Work instructions —
Line by line, output everything from the one that contains "in v.4.1.6 window" through the end of the material below, exactly as written and with no pictures.

BEGIN

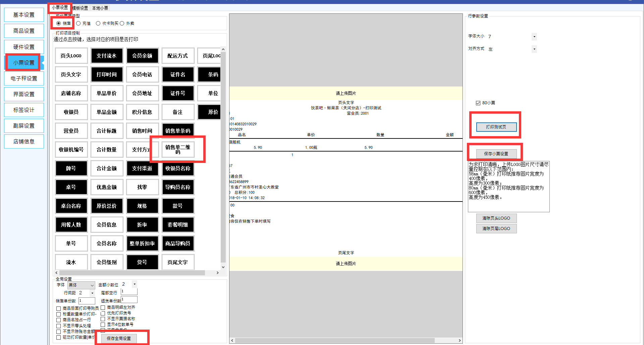This screenshot has height=345, width=644.
Task: Toggle the 页尾文字 print item
Action: 178,262
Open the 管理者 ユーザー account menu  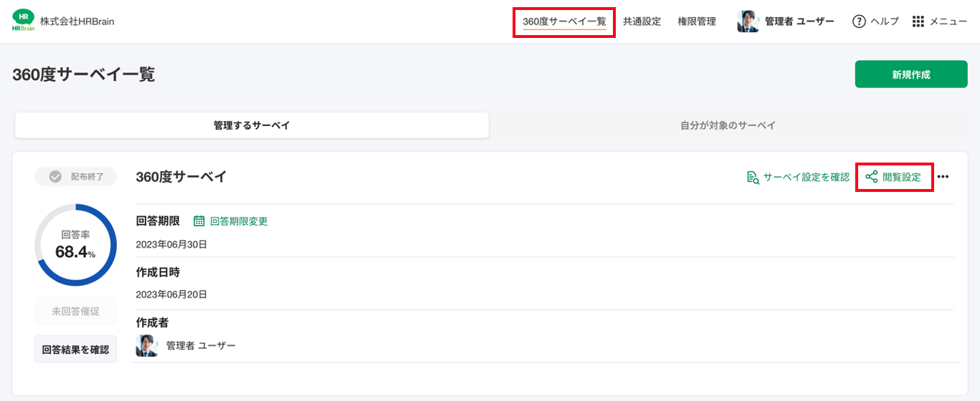[x=786, y=21]
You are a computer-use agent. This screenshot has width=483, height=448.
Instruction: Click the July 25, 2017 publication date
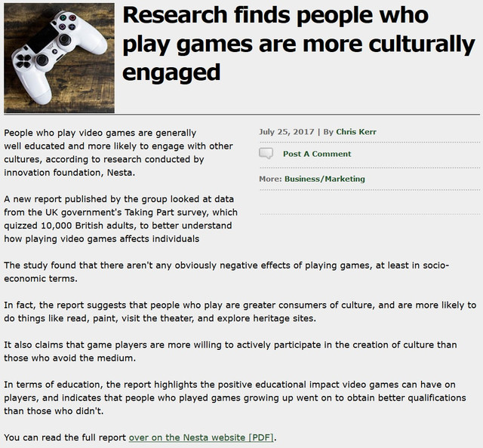pos(287,132)
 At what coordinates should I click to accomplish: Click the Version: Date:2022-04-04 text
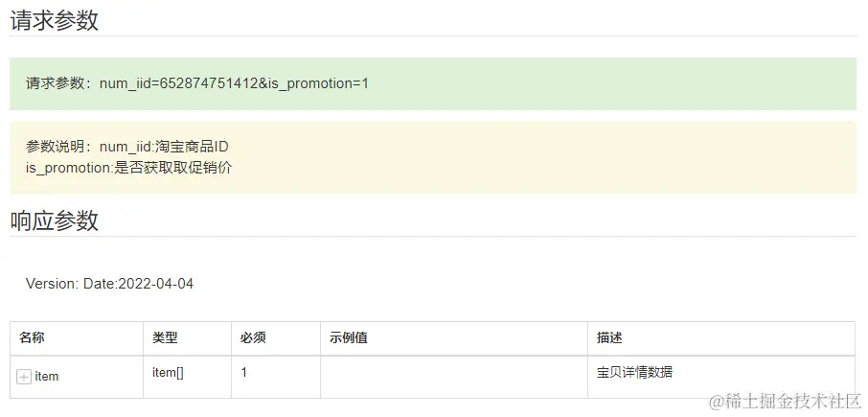pos(109,284)
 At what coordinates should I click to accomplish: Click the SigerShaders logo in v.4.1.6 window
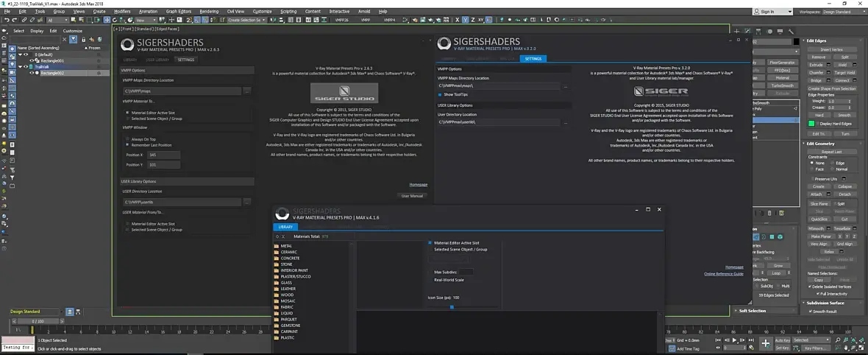(x=282, y=213)
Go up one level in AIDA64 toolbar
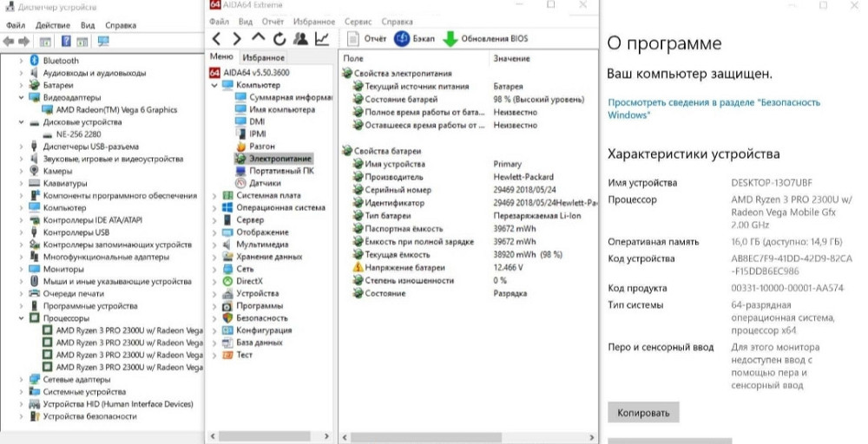This screenshot has width=868, height=444. pos(258,38)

END

Your solution —
 At what coordinates should I click to accomplish: Click the SigerShaders logo in v.4.1.6 window
(x=282, y=213)
Go up one level in AIDA64 toolbar
This screenshot has width=868, height=444. pos(258,38)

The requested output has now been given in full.